Monique McField/ArtBridge

City arts honchos unveiled a pair of photo exhibits on construction fences along two public housing complexes in Red Hook last week, sprucing up the drab and omnipresent building sites’ barriers by allowing local artists to display their work.

The “Bridging the Divide” program by the New York City Housing Authority — which was done in partnership with the Department of Cultural Affairs and the arts nonprofit ArtBridge — launched last week and will host two exhibits at the Red Hook Houses East and West projects for about six months to beautify the barricades.

The photo series “Red Hook Look” by local youth mentor, photographer, and videographer Alden Parkinson centers on community members such as a local basketball coach, a school crossing guard, fruit stall vendors, and neighborhood kids, which the artist hopes will provide a counter-narrative to the often negative portrayals of NYCHA residents of the waterfront nabe. 

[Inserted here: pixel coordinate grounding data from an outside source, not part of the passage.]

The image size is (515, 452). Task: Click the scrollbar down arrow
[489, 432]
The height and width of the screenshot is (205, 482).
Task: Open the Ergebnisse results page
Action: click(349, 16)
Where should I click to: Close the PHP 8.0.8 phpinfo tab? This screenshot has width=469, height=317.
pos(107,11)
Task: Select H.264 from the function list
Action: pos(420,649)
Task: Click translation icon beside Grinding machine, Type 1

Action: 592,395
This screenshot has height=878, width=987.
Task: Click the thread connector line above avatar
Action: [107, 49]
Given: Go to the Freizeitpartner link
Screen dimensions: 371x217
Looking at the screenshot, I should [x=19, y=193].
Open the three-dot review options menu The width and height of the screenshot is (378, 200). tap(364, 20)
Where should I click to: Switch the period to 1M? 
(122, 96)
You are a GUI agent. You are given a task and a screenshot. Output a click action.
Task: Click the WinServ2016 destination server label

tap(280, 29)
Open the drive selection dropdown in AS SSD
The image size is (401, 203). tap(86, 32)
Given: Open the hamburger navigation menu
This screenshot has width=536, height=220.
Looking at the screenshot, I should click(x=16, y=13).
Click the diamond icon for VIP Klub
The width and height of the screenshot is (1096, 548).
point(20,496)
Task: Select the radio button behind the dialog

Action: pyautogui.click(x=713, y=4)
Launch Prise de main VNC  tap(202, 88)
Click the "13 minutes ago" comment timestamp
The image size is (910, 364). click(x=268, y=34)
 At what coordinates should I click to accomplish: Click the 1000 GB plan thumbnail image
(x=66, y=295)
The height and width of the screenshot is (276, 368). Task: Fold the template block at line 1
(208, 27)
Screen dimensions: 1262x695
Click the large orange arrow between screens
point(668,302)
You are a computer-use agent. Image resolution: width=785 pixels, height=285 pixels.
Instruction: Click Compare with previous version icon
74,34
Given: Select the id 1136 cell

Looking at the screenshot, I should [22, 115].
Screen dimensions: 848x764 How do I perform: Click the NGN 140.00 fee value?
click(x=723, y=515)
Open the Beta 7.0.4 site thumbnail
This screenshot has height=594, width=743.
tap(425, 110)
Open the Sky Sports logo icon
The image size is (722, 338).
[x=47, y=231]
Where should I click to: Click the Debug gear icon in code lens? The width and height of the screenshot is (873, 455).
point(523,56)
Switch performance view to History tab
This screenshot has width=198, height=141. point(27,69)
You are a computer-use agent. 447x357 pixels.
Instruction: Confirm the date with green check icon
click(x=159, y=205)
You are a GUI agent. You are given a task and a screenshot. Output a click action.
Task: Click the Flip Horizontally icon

“A lot of people outside of the neighborhood, they paint their own picture rather than seeing it for themselves and we don’t appreciate that,” said Parkinson, who also lives in Red Hook Houses. “[The people in my pictures] are really talented at what they do and they also support the community.”

Parkinson’s series shows locals such as fruit vendors, basketball coaches, and school crossing guards.Monique McField/ArtBridge

Parkinson’s images are in black and white with part of the picture colorized, such as a basketball, fruit, or a crossing guard vest — which highlights the work people are doing.

The exhibit is installed along Columbia Street near Center Mall and the photographer wanted people coming from outside the waterfront nabe – for example en route to Swedish furniture emporium Ikea down the street — will get a glimpse of a community they don’t interact with much.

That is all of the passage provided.